Frosted Cupcake
Frosted Cupcake

Reputation: 1970

Using Pthread library in C

I have this code:

#include<stdio.h>
#include<pthread.h>

int mutex=1,i=0,full=0;

void p(int *s)
{
    while(*s<=0)

    ;

    *s--;
}

void v(int *s)
{
    *s++;
}

void *producer()
{
    p(&mutex);
    printf("Producer is producing\n");
    v(&mutex);
    v(&full);
}

void *consumer()
{
    p(&full);
    p(&mutex);
    printf("Consuming\n");
    v(&mutex);
}

int main()
{
    pthread_t thread1,thread2;
    int k;

    for(k=0;k<10;k++)
    {       
        pthread_create(&thread1,NULL,(void *(*)(void *))producer,NULL);
        pthread_create(&thread2,NULL,(void *(*)(void *))consumer,NULL);
    }

    pthread_join(thread1,NULL);
    pthread_join(thread2,NULL);
}

Before adding p(&full) in consumer function, this code was working fine, randomly selecting one out of two functions every time; but after adding p(&full) in consumer() function, every time it is executing producer() function. I don't understand the reason for this.

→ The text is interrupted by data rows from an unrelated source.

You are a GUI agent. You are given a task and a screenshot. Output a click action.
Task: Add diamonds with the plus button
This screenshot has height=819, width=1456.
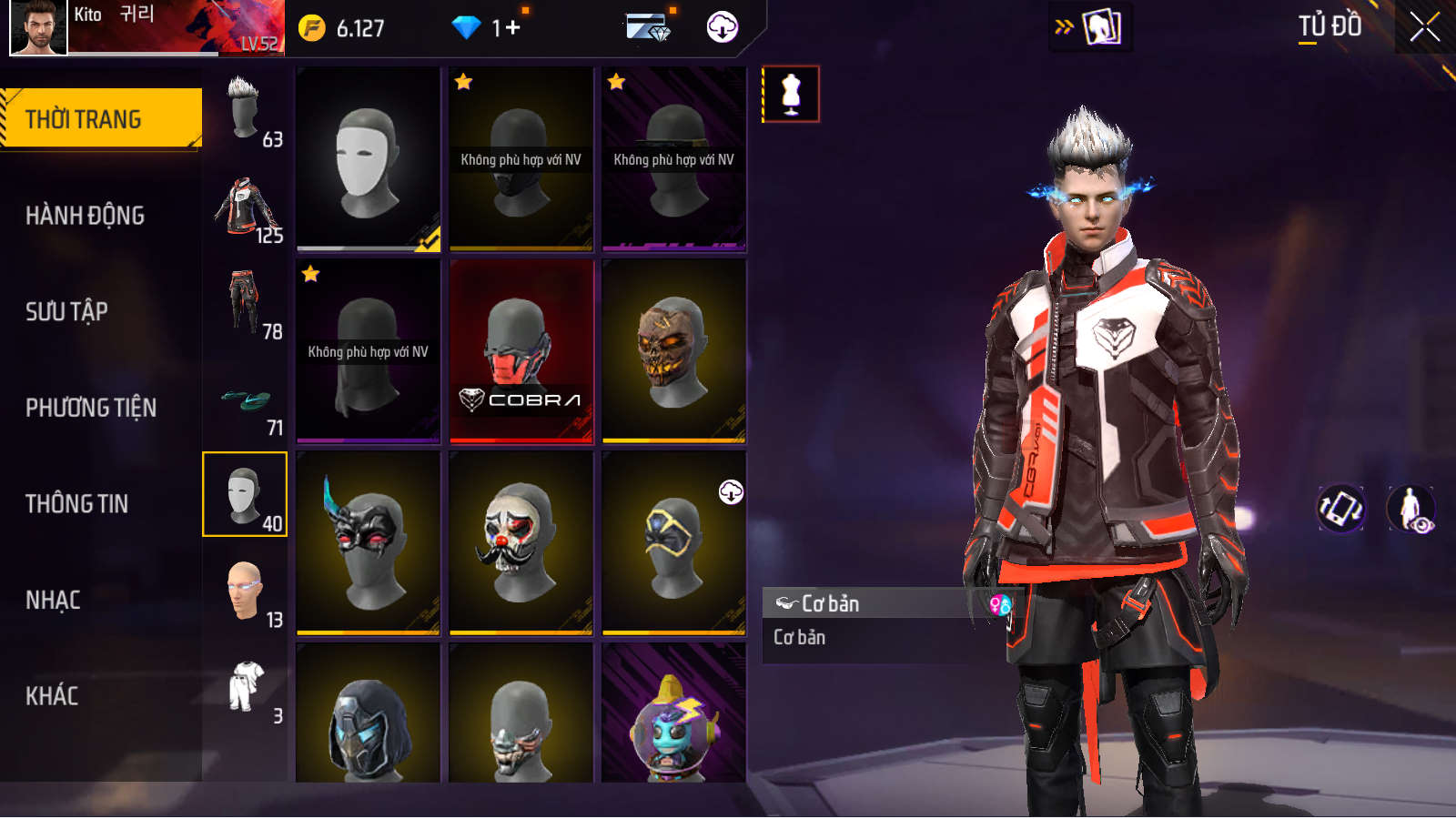512,28
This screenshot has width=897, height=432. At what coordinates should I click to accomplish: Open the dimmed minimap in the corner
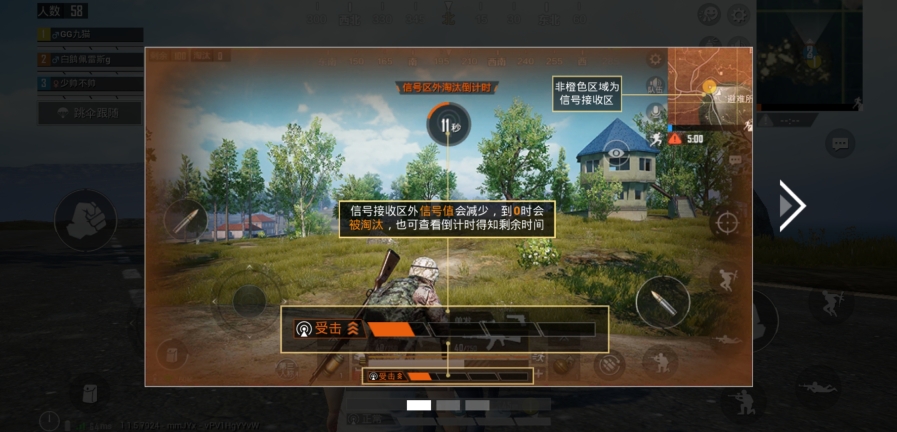pyautogui.click(x=808, y=50)
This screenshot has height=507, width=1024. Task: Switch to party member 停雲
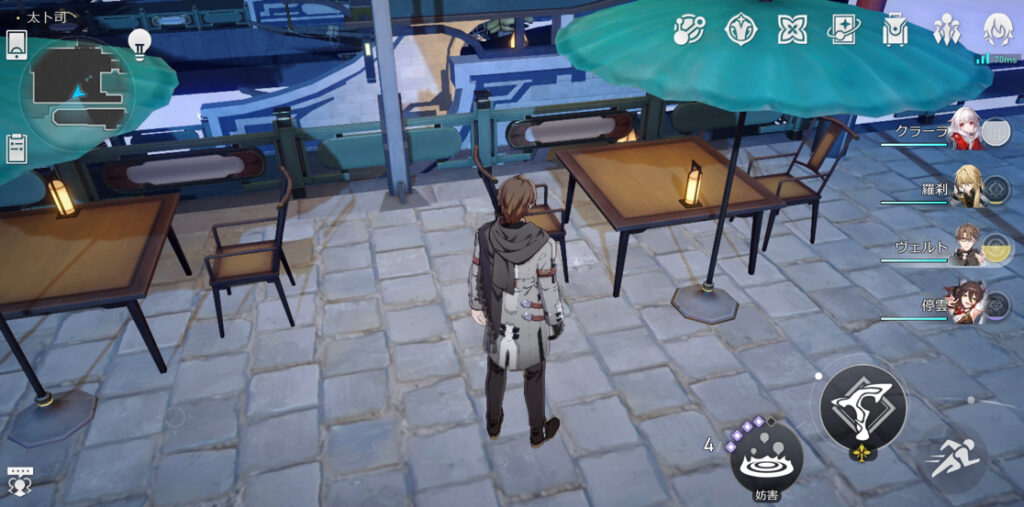966,303
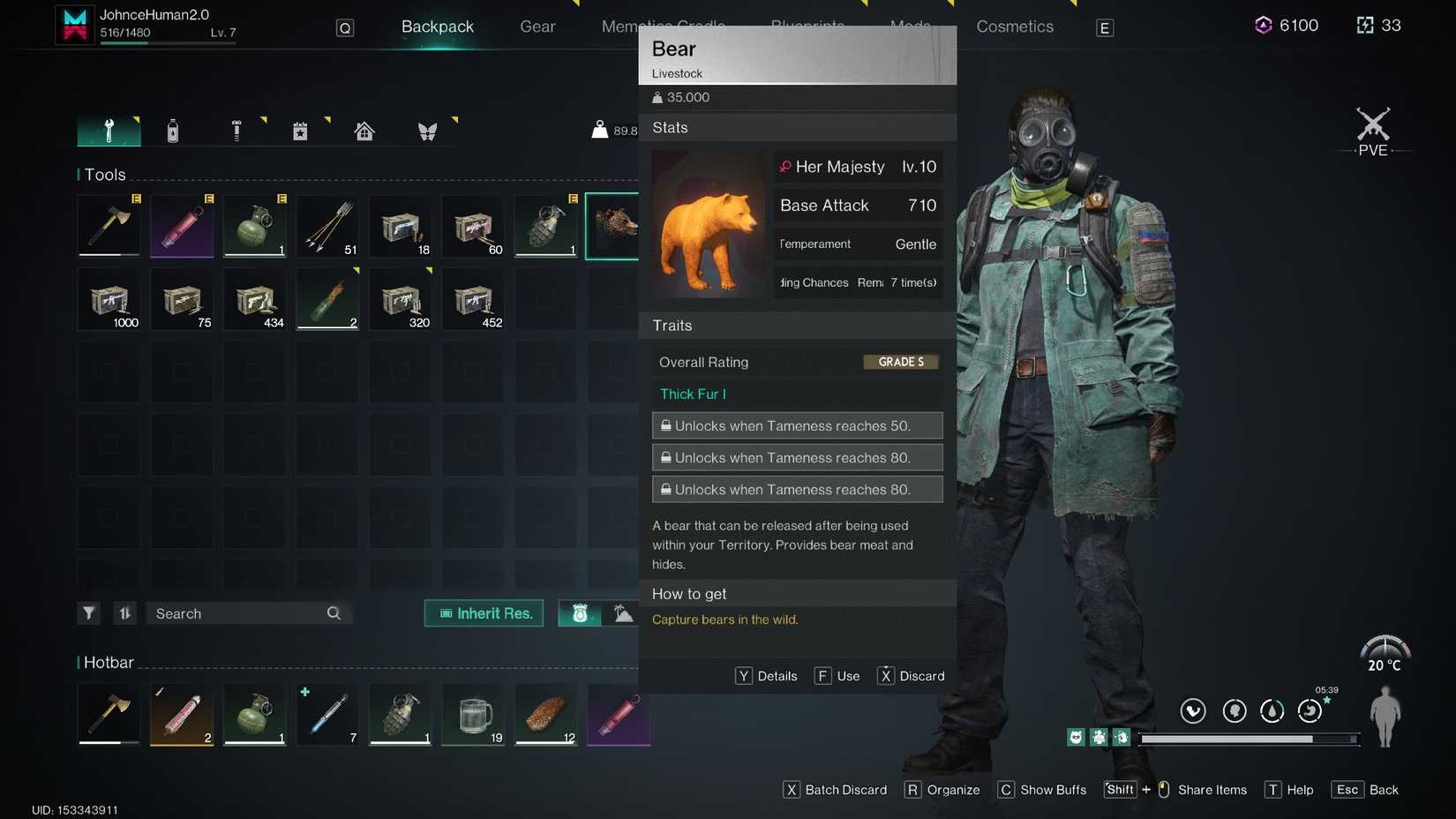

Can someone please help me,and suggest possible solution for this problem? I want that first time producer function should execute.

Upvotes: 1

Views: 1115

Answers (2)

gby
gby

Reputation: 15218

The code is broken in too many ways to understand what is going on. These two issues pop to mind.

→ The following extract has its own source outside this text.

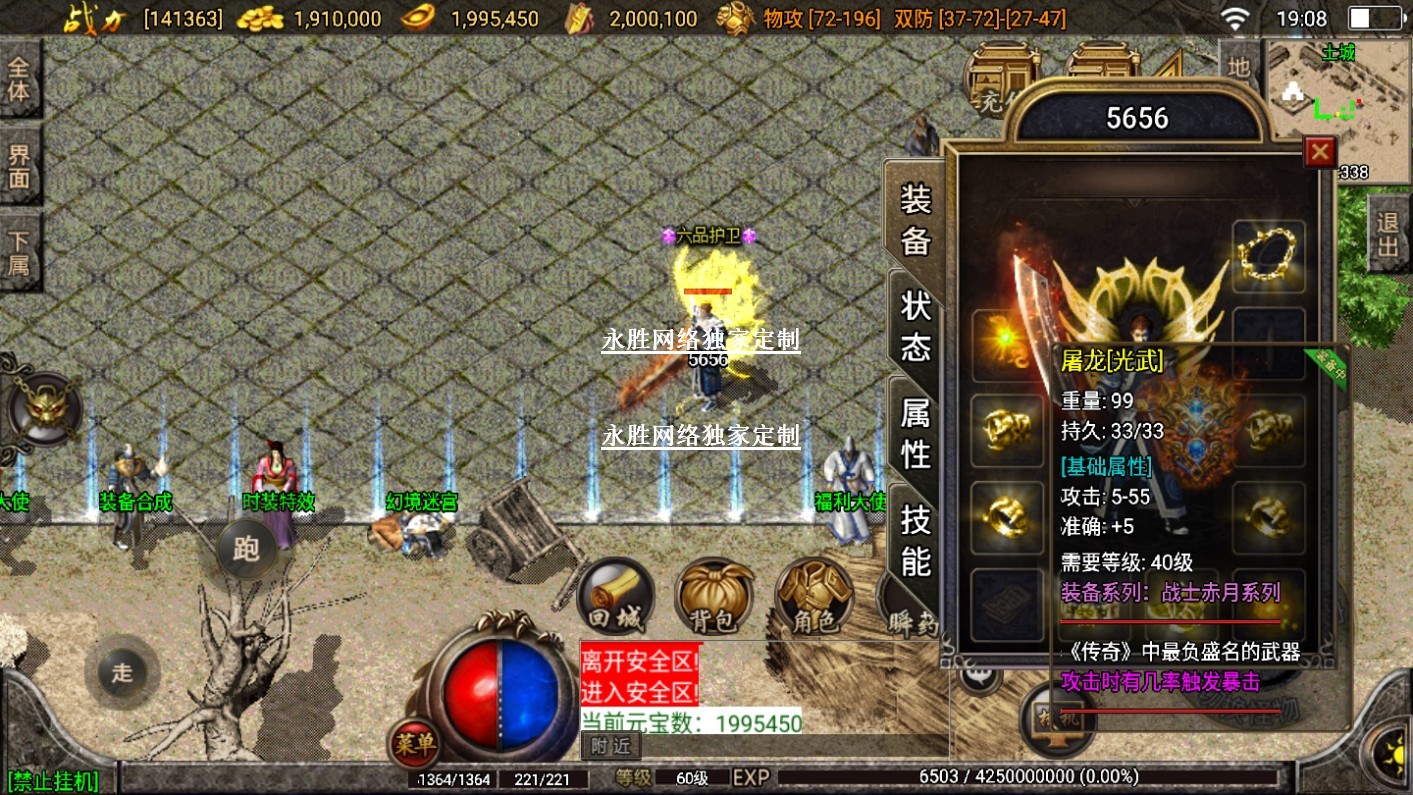Select the golden necklace equipment slot
1413x795 pixels.
1268,254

  1. i-- and i++ are not atomic operations, so the neither mutex or full has the values you think they do.

  2. You are creating 20 threads but only joining on the last two.

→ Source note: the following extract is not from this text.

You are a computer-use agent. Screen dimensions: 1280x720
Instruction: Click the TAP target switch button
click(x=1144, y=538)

  3. You have no memory barriers in the code so that order of how changes to memory in an SMP system is practically undefined.

Upvotes: 0

Clifford
Clifford

Reputation: 93476

Inter-thread synchronisation via shared variables is almost certainly a bad idea, but even so the shared variables should at least be declared volatile.

Consider using real synchronisation primitives such as semaphores or real Pthreads mutexes.

Your use of the term mutex here is incorrect; it is not a mutex. A mutex should be locked and released in the same thread and is intended to prevent other threads accessing a resource. If that is not the behaviour hat you want then a mutex is the wrong primitive - perhaps you need a semaphore rather than a mutex.